--- Text for analysis Enclosed Below ---

Today is the happier approach Q & A, and I’ve wanted to take one episode a month and turn it into a question and answer type format. I didn’t put out any call out for questions, but I’ve been getting some questions. I thought, okay, I’ll start it with this episode and turn this episode into the Happier Approach Q & A, and then on my website on the podcast page, I will put a link where you can go and ask a question.
The first question I have is, My Monger keeps coming back. What can I do? The easy answer to that is, yep, your monger is going to keep coming back and so you can’t do anything except for keep practicing ASK. That’s a disheartening answer, so I will give you more than just that because the bottom line is, your monger doesn’t go away. This book, The Happier Approach and my methodology are really teaching you a way to quiet the voice of the monger so that your biggest fan’s voice gets louder. It’s simultaneously quieting the monger and bringing in the voice of the biggest fan and making that voice a little louder. Your default isn’t always the monger; it’s sometimes is the biggest fan. That’s the idea behind the happier approach is not to get rid of the monger all together, and that will just send you down a rabbit hole. I have been down that rabbit hole of, oh, my God. I’m practicing ASK. Why isn’t this working? My monger is still here.
I can give you a couple of tips around that in the next question. I just really want you to know you are not going to be able to silence your monger completely. It’s still going to talk there. I have found that when your monger gets loud, it usually means you’re on to something. By on to something, I mean, you’re stretching your boundaries, you’re pulling out of your comfort zone, you’re chasing a big dream, you’re doing something uncomfortable.

--- End of Enclosed Text for analysis ---

- What you need to do -
#1 Echo the Happier Approach Q & A transcript word for word from "I can give you" to "doing something uncomfortable.".
#2 In the Happier Approach Q & A transcript, what does the speaker list as the meanings of being "on to something"?
#3 Go on with the Happier Approach Q & A transcript, starting after its final sentence.
The data that comes next has no connection to the Happier Approach Q & A transcript.

--- Extracted material Enclosed Below ---

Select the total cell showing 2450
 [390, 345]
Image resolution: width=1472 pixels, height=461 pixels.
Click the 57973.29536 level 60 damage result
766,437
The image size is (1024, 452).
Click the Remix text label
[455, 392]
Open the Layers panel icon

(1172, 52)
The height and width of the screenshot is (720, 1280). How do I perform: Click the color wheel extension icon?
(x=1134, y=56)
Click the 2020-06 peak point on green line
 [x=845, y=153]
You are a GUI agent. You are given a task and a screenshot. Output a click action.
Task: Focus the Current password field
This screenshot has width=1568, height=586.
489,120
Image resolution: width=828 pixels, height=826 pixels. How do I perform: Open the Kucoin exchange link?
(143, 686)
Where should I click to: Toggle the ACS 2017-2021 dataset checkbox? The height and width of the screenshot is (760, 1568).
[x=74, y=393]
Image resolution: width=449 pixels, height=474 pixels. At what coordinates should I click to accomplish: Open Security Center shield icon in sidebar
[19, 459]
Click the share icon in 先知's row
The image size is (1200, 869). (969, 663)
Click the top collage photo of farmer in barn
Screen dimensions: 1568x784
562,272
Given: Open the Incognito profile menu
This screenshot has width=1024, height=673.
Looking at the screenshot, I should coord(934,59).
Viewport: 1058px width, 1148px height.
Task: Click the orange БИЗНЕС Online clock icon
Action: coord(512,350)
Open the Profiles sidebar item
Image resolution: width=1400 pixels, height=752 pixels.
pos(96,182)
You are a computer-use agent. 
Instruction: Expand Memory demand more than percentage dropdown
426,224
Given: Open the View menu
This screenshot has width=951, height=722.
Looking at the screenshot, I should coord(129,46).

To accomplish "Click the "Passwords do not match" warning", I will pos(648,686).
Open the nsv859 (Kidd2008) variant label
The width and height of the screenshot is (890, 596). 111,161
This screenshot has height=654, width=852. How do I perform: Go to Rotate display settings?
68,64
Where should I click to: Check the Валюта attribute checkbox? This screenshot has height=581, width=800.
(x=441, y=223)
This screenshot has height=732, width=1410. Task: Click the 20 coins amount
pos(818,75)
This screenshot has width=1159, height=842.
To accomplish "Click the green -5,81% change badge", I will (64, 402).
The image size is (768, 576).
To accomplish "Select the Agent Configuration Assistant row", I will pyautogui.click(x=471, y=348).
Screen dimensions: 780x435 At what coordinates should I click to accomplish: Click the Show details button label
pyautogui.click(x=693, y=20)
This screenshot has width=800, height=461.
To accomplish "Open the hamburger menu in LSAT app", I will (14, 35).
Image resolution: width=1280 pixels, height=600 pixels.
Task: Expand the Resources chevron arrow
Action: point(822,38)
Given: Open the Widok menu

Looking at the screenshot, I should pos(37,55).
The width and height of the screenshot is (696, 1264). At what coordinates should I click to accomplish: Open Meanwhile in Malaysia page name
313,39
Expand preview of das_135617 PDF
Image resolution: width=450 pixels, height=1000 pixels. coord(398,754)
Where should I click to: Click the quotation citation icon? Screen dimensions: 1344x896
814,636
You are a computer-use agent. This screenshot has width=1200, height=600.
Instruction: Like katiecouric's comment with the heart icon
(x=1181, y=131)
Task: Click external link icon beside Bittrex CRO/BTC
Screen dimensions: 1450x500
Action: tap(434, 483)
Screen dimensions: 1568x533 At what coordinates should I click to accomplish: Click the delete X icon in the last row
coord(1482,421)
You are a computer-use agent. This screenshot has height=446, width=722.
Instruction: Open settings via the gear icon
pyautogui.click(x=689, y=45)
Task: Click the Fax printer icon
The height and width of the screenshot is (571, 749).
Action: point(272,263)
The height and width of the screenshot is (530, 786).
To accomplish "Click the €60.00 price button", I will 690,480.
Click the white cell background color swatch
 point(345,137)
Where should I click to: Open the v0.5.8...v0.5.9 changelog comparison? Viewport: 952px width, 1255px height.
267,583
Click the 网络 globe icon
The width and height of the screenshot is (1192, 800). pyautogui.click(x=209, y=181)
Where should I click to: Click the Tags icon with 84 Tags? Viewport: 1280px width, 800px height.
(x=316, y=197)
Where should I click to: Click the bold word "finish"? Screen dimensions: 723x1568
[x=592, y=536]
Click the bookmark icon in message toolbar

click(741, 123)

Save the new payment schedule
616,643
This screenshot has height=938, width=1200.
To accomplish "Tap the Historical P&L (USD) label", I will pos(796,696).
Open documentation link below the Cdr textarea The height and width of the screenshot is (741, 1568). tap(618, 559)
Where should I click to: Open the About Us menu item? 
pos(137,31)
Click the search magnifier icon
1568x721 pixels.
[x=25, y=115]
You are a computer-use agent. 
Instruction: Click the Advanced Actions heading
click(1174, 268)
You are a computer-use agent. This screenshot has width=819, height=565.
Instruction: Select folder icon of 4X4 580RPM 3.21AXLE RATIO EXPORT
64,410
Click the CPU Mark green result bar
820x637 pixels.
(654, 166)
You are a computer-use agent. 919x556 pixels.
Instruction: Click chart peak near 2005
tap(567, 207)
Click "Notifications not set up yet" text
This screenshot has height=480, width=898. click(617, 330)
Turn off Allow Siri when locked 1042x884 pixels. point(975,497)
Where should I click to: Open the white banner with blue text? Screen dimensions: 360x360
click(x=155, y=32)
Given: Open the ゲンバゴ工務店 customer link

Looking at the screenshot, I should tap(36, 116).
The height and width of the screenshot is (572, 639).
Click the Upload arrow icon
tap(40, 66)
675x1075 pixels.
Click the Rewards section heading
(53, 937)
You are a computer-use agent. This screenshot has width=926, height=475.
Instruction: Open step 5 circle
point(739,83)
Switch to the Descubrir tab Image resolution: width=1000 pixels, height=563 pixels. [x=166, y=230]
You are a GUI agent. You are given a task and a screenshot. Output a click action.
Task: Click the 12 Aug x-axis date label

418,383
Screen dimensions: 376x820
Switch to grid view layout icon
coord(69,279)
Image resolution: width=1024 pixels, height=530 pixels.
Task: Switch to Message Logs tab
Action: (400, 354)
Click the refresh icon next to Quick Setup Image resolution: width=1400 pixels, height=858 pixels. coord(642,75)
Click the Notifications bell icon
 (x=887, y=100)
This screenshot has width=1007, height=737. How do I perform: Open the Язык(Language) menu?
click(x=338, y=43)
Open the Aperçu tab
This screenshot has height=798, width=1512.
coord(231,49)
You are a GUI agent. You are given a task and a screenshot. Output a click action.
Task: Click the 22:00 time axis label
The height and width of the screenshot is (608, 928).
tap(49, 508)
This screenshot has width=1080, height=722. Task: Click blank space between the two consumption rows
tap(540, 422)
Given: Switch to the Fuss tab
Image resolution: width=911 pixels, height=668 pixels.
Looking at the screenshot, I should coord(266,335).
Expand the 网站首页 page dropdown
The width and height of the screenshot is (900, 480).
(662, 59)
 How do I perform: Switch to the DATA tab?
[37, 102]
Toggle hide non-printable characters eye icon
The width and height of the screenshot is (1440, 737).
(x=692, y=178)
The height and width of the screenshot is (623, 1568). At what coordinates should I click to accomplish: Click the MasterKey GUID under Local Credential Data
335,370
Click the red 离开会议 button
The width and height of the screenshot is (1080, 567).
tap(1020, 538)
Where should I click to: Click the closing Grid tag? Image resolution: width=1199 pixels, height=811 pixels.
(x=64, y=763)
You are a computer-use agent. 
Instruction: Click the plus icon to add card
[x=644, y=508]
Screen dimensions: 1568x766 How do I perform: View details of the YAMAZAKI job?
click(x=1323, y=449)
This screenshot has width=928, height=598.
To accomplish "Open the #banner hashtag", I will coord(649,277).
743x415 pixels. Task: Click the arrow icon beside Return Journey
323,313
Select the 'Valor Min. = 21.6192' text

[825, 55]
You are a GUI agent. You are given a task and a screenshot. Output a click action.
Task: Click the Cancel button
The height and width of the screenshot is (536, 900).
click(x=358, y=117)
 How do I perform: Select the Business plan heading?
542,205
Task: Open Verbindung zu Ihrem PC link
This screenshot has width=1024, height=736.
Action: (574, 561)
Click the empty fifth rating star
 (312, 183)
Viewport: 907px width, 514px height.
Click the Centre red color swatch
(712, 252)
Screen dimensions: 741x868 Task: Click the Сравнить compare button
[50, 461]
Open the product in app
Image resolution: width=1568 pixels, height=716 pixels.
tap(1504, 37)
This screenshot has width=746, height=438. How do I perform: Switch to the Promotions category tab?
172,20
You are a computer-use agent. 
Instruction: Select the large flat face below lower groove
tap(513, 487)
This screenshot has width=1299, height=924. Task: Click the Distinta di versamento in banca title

--- End of Enclosed Extracted material ---

- Your written answers -
#1
I can give you a couple of tips around that in the next question. I just really want you to know you are not going to be able to silence your monger completely. It’s still going to talk there. I have found that when your monger gets loud, it usually means you’re on to something. By on to something, I mean, you’re stretching your boundaries, you’re pulling out of your comfort zone, you’re chasing a big dream, you’re doing something uncomfortable.

#2
- stretching your boundaries
- pulling out of your comfort zone
- chasing a big dream
- doing something uncomfortable

#3
It’s usually something good that you’re doing for yourself or your life, but your monger is freaked out because it wants you to stay small. Your monger wants you to be protected, so the more you do that puts you out there, the more at risk you are, the more your monger is going to shame you. It’s a counterintuitive thought process. I talk about that more next week in next week’s episode that’s coming up on Sunday. The bottom line is, your monger is going to be there, and the idea of the happier approach is to figure out how to slowly over time bringing up the voice of the biggest fan and diminishing more the voice of the monger is the plan. That’s the goal of the work of The Happier Approach.
The next question I have is, how quickly do I move through ASK? If I am sad, do I wait until I’m done feeling sad before I move on to getting into my body? That’s a great question. I just want to refresh what ASK is for a very new listener or haven’t read The Happier Approach. ASK is the acronym I used to quiet the monger and bring in the biggest fan. When you hear your monger talking you’re going to ASK, which simply means acknowledge what you’re feeling, is the A. Slow down and get into your body is the S. And K, kindly pull back to see the big picture.
The question is if I’m sad, do I wait until I’m done feeling sad to move on, to slow down and get into your body? There is not hard and fast rule for how this ASK works. I encourage you to make it your own. My thought process on that is when I acknowledge what I’m feeling, and I can say, “Oh, I’m feeling sad about this.” Then when I allow myself to slow down and get into my body, the emotion tends to come, so whether that’s tears or my stomach gets a little upset, or I just feel more blah overall. When I start feeling that way, then I know I can feel the feeling all the way through. It’s getting into my body, in the S, slow down and get into your body step, really allows me to feel the feeling a little bit more and to make it more real.
Now, the key is, and this is not in the question, but the key I have found, and I’ve done this with my clients. Sometimes, they’ll just stop there in the process. They won’t move on to kindly pull back and see the big picture. They’ll acknowledge what they’re feeling. They’ll slow down and get into their body. And those two are just so hard to do in and of themselves that they don’t do K, kindly pull back to see the big picture. The K one is, the kindly pull back to see the big picture, is the real monger fighter. Because when we can pull back and see the big picture, then that’s the voice of our biggest fan giving us other options.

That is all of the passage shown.